What is a Cozy? Chapter 1

This is a post in a series on Katherine Hansen Clarke's dissertation, What is a Cozy?

The first chapter in this dissertation describes the history of the cozy genre, starting with Cicero, the tale of Susanna in the Apocrypha, and a story in The Arabian Nights. Clarke says something about the crime genre that hadn't occurred to me: "Before detective fiction would be acceptable... the public needed to be on the side of law and order." And for that to happen, the law itself needs to be just and not "arbitrary, oppressive, and brutally administered." It wasn't until justice became more just that detective fiction could really flourish.

After a few of the forefathers of the genre (William Godwin, Edgar Allan Poe), Clarke arrives at Wilkie Collins' The Moonstone. This novel foreshadows the modern cozy because it features an amateur sleuth and emphasizes "the importance of domestic relationships." The books also contains the trope "that the police are unable to solve crimes when the crime occurs outside their usual milieu." The usual police and detective forces in a cozy mystery are useless because the crime was committed in a place that requires "specialized knowledge," like "a dog-grooming salon, or in a bed and breakfast."

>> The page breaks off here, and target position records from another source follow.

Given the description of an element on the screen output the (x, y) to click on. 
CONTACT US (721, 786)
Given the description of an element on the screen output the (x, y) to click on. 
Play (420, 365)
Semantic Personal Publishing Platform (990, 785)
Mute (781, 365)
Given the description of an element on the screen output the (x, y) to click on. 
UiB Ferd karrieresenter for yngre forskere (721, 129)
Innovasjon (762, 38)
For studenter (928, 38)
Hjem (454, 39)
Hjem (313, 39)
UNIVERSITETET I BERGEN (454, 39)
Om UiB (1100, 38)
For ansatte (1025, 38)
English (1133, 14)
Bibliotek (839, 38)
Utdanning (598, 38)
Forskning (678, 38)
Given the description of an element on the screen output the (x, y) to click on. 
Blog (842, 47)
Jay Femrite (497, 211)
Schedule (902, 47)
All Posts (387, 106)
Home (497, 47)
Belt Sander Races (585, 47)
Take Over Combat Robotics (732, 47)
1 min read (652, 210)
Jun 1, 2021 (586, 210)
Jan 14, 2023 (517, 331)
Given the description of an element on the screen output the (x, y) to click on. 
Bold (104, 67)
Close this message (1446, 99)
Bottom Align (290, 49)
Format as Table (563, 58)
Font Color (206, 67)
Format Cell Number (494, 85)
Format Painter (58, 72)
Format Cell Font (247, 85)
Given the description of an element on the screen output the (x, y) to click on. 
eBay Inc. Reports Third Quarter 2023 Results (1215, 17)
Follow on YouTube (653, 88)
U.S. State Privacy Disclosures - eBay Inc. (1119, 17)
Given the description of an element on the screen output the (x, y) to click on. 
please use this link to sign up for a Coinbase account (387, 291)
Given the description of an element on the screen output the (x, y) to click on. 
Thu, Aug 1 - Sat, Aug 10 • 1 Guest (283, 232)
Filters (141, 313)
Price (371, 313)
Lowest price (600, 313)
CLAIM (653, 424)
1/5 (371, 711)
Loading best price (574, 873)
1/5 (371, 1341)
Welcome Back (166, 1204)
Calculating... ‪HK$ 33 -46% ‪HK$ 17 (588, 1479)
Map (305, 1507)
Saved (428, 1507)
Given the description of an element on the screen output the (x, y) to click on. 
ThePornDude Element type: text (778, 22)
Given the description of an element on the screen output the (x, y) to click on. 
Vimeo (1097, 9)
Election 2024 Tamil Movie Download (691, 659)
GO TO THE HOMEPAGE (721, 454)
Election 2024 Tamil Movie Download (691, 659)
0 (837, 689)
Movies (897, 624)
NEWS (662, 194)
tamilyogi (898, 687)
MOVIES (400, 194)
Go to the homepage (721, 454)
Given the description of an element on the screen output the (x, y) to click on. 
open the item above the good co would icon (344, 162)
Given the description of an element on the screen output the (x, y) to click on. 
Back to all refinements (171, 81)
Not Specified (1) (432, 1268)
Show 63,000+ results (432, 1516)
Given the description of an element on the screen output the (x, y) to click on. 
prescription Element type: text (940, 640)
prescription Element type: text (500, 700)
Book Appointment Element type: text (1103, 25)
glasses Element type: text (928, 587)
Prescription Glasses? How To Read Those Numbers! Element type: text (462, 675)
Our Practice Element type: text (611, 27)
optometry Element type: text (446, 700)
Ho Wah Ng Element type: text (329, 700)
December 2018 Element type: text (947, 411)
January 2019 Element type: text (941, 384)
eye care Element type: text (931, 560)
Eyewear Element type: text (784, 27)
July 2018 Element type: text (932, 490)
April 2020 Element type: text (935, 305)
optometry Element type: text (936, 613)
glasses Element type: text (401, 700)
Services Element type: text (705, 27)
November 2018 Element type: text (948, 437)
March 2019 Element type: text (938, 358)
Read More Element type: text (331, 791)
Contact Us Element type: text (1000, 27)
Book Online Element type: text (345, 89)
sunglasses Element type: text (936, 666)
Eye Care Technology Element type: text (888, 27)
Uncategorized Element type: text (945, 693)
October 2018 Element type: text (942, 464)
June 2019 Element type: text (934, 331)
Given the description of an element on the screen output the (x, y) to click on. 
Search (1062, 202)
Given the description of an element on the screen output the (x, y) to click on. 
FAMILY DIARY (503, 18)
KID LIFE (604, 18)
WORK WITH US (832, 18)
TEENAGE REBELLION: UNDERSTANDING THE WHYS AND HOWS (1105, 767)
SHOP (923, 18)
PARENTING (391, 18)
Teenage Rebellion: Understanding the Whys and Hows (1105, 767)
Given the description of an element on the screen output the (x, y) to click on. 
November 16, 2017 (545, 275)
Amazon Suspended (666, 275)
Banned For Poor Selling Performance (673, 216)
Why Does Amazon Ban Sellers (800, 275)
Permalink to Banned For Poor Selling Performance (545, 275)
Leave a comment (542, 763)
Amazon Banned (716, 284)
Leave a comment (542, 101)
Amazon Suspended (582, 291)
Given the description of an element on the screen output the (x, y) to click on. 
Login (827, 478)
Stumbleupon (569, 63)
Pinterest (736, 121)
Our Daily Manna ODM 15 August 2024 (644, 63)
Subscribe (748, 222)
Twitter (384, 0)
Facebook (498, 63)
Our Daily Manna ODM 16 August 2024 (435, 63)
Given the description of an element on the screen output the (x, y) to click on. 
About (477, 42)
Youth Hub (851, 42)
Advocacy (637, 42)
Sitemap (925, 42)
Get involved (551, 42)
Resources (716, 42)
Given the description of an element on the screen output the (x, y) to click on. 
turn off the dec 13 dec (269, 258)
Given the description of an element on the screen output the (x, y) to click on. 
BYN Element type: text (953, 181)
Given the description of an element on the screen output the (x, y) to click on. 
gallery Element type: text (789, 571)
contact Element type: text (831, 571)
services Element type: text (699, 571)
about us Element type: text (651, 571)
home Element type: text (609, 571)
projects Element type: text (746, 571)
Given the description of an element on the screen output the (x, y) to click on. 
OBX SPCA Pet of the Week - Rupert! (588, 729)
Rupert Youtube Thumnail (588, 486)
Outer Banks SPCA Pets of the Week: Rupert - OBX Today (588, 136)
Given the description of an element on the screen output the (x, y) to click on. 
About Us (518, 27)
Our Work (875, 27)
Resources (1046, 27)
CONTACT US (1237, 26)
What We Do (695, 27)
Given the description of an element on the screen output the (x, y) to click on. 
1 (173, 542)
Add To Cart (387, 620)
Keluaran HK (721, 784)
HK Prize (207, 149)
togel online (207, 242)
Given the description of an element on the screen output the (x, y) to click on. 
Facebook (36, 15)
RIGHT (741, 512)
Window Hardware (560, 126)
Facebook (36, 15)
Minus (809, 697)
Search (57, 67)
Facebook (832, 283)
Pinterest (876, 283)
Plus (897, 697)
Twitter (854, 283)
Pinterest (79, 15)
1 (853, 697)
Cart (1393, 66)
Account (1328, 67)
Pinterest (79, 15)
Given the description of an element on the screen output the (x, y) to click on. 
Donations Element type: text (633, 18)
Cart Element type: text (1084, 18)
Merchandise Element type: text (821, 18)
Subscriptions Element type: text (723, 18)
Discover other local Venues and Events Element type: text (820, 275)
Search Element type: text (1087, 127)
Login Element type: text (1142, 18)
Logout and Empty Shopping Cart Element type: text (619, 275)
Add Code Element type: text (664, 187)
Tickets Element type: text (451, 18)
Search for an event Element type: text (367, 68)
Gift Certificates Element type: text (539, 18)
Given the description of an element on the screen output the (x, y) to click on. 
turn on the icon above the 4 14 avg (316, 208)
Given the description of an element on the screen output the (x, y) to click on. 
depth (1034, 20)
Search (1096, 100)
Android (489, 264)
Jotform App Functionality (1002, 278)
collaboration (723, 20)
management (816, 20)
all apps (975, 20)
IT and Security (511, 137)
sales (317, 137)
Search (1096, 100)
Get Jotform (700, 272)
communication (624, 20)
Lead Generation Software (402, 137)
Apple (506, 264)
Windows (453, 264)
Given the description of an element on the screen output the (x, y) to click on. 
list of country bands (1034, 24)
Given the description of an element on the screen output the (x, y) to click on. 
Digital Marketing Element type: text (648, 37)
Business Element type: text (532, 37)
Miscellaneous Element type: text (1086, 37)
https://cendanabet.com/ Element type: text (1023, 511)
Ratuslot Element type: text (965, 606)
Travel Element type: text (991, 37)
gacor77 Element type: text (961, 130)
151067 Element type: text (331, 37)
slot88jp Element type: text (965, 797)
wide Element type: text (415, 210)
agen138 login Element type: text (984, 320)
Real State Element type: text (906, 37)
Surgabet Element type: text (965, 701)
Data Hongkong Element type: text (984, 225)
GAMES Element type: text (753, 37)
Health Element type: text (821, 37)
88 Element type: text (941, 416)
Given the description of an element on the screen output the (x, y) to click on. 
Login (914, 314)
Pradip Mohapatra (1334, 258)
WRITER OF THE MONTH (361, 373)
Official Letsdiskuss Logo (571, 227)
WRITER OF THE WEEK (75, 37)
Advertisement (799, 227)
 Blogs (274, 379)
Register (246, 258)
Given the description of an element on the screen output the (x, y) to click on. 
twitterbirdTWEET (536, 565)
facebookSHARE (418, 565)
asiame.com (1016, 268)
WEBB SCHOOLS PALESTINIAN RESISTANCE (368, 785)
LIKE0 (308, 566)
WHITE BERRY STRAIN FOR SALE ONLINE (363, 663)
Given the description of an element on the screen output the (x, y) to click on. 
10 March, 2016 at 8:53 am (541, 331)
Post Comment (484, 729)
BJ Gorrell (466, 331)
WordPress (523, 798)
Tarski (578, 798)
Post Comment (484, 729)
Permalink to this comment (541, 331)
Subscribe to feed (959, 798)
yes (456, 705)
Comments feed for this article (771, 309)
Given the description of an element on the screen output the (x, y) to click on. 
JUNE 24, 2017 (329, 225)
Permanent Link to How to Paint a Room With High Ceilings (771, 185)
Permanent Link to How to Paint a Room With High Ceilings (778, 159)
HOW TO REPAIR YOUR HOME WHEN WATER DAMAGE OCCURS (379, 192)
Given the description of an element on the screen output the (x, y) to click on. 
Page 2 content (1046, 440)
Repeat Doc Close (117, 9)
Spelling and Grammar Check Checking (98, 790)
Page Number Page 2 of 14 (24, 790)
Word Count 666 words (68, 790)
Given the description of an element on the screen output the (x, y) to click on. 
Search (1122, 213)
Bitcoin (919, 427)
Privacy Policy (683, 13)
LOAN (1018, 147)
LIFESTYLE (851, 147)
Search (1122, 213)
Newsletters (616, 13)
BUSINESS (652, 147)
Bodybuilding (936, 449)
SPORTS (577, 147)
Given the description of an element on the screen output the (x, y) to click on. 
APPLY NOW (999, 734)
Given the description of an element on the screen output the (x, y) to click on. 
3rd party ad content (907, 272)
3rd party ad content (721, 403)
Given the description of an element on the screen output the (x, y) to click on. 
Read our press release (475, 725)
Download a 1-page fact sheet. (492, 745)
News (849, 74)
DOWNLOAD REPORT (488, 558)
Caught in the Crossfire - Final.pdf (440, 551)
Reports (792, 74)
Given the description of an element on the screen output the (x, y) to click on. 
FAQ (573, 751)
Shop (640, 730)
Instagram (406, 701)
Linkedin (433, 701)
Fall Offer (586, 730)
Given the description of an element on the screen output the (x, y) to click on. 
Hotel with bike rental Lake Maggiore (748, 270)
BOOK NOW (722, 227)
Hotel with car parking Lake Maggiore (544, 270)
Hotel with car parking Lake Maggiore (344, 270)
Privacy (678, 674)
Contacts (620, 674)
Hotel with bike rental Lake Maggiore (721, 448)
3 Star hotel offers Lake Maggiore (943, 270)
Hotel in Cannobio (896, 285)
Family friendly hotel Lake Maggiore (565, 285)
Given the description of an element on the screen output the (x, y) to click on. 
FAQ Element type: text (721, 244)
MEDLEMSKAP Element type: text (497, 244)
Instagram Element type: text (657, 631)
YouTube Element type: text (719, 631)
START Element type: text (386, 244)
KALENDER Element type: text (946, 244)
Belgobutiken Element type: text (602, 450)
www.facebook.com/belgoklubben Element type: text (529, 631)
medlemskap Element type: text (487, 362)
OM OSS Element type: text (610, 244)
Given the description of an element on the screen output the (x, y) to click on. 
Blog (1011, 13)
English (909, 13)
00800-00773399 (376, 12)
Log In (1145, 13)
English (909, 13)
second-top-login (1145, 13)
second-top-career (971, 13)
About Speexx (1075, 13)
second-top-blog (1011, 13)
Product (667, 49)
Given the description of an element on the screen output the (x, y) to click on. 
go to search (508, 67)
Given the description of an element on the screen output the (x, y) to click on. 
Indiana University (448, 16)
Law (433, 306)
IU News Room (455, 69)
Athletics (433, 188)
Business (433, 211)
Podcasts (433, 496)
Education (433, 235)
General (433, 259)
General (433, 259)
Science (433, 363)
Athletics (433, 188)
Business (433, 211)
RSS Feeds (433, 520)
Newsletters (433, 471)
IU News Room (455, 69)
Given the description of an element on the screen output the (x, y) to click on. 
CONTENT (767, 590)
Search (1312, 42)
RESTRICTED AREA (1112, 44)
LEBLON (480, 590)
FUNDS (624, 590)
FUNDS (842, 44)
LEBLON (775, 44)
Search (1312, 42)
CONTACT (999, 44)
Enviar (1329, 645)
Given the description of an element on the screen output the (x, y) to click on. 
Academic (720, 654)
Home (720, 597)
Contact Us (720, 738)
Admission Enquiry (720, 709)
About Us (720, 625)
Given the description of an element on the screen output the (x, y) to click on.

Clarke discusses the undeniable influence of Sherlock Holmes on the genre as a whole, including the observation that Holmes is a "model of later eccentric detectives who do not rigidly follow rules of the state or of a class." This segues into a history of the Golden Age, from about 1920-1940, and including such authors as Agatha Christie, Dorothy L. Sayers, Nicholas Blake, S. S. Van Dine, John Dickinson Carr, and Ellery Queen. "In a Golden Age novel, reason reigns supreme, which leads in many Golden Age works to the primacy of plot over character... Golden Age novel writers also felt the need to create narratives that would engage the readers intellectually, and they saw the mysteries as puzzles... The goal was to have the reader be surprised by the ending, and pleased at not figuring out the solution..." Golden Age mysteries set precedents still seen in the cozy, such as the murders being "sanitized" as to not be so disturbing, and the famous "drawing room" scene where the detective explains the solution to all the other characters and justice is upheld.

Other conventions developed which eventually proved problematic for the genre: If the sleuth is an amateur, how do they keep getting involved with murder? If we expect the victim to be unlikeable, and the villain to be the least likely person, how can authors keep the readers from guessing their identities? Clarke goes on to detail several ways in which Golden Age authors broke the "rules" to continually surprise the reader.

The next few sections of this chapter detail the rise of the hardboiled detective novel and its differences from the traditional mystery. One of the most striking differences was that hardboiled novels were not intended as escapist novels, and often do not have happy endings. "Hammett's mysteries are not reassurings but warnings."

Golden Age mystery declined in popularity after World War II, replaced by hardboiled fiction, the police procedural, and the psychological crime novel. "Golden Age novels... seemed to be from another time, a backwards time, a fantasy time."

The term "cozy" first appeared in 1958 to describe mysteries which were lighter in tone. Many authors didn't want to be associated with a genre that was seen as "frothy and unimportant." However, pioneering cozy authors Amanda Cross and Jane Langton "showed... that cozies could be relevant and promote new and progressive ideas... examine relationships between men and women, recognize oppression, and sound alarms about harm to the environment." Publishers, however, were worried that the public wouldn't buy "lighter" mysteries. By the mid-70s, "it wasn't clear if cozies would continue."